■ Data provided:
◆ ◆ ◆ ◆

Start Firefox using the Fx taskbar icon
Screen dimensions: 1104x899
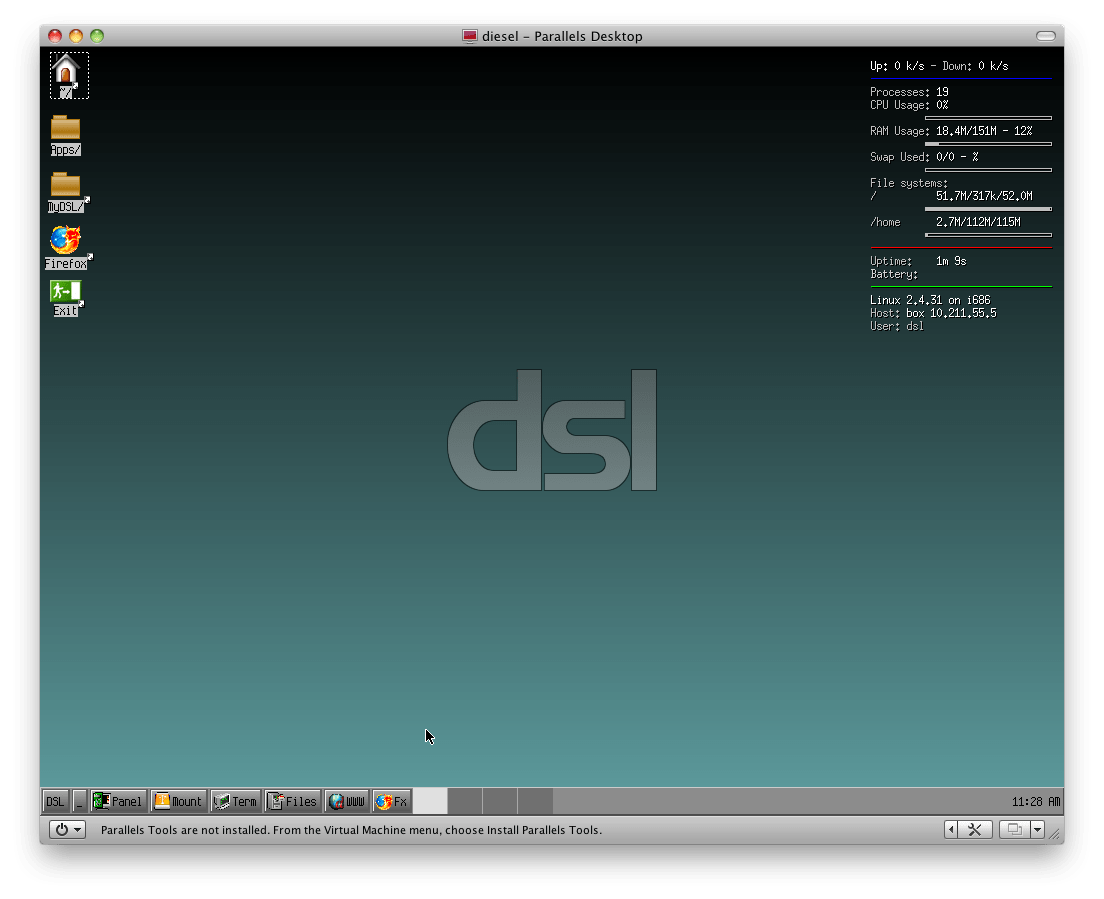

◆ ◆ ◆ ◆

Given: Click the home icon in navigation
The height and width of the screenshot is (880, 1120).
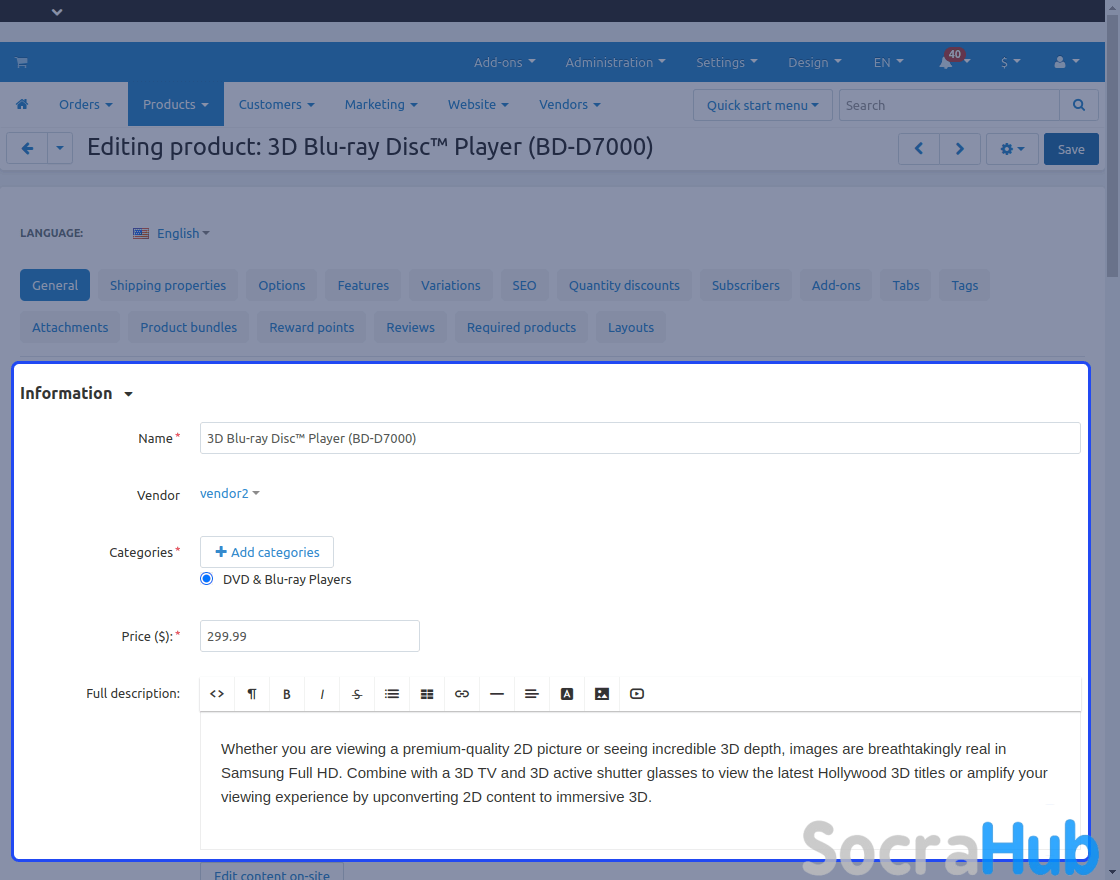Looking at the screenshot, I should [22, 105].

◆ ◆ ◆ ◆

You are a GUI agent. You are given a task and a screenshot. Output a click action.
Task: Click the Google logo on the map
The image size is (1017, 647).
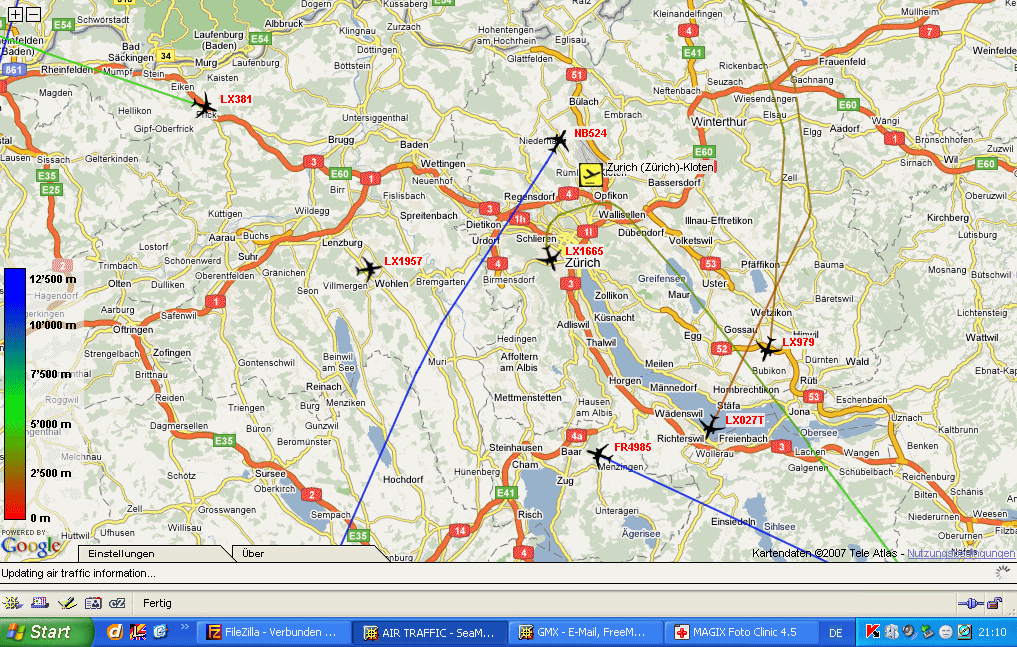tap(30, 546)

◆ ◆ ◆ ◆

■ Task: Where a line of the material holds the word "icon", copy that line.

■ Solution for this problem:
Start Firefox using the Fx taskbar icon
Given: Click the home icon in navigation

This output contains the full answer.